Monday, September 27, 2010

Plus ca change . . .

Today's featured item from the Brooker Collection is a letter written in 1853 by J. Currier, Jr., of Warner, New Hampshire. He writes to a Mr. Hayward that due to a shortage of funds for the school district, "a female would answer their expectations as well as a male teacher; and the amount of school money being less than usual, to pay a male teacher what would be considered any thing of a fair compensation would so shorten the school as to make it advisable to employ a female teacher."

What is particularly appalling is the writer's matter-of-fact tone, though those of us who watch Mad Men have seen plenty of this sort of thing - and worse.

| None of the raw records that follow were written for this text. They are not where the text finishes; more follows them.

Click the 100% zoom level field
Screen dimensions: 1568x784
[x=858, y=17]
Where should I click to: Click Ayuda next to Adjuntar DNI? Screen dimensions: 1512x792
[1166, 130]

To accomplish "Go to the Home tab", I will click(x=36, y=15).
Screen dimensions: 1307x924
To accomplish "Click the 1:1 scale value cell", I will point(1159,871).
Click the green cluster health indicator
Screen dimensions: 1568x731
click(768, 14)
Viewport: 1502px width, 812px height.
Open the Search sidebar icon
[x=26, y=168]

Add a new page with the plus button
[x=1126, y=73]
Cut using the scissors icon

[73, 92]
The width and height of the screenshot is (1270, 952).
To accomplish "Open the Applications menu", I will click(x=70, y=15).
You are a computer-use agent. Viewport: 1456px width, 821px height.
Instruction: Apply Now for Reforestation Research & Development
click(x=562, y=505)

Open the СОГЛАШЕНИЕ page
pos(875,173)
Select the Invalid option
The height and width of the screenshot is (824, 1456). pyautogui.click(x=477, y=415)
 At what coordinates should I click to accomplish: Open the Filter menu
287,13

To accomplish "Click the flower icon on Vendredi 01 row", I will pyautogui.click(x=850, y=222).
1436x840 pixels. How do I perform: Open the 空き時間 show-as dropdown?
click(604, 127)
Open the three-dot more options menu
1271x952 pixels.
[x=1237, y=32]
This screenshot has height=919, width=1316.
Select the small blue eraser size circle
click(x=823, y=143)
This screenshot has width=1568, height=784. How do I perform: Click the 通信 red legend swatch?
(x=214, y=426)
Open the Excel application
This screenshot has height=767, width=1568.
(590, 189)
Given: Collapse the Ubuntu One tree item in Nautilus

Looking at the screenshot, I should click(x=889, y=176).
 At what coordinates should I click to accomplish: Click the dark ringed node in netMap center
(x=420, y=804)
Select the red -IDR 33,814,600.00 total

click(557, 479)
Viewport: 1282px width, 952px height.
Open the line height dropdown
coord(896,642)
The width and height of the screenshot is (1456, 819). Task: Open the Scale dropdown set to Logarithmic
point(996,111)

Hat tip to my ever vigilant colleague Dorothea Rees for bringing this letter to light!

Monday, September 20, 2010

Insulting the Angels (with a hat tip to Alice Hoffman)

My colleague Dorothea Rees unearthed today's gem from our library's Brooker Collection of Early American Legal and Land Use Documents. Document #1824 is a brief handwritten agreement to arrange a substitute for a (presumably) wealthy man eager to avoid military service.

It states in full: "It is agreed between Amos W. Pike & Peyser Drake & Co. - that the latter furnish the said Pike a substitute either for the Army or Navy for the sum of eight hundred & seventy five dollars (875 D.) Portsmouth August 2 1864 Peyser Drake & Co. by W.M."

Until February 1824, it was perfectly legal to pay a $300 fee to the government to commute one's service, or to hire a substitute. After that time, legislation abolished commutation, so the only way to avoid service was to procure a substitute. The price for substitutes immediately skyrocketed - hence Mr. Pike's steep fee of $875. (This figure amounts to about $12,300 in today's dollars, using the Consumer Price Index.)

In her short story collection Blackbird House, one of my favorite books of all time, Alice Hoffman wrote movingly about this very issue in a story entitled "Insulting the Angels."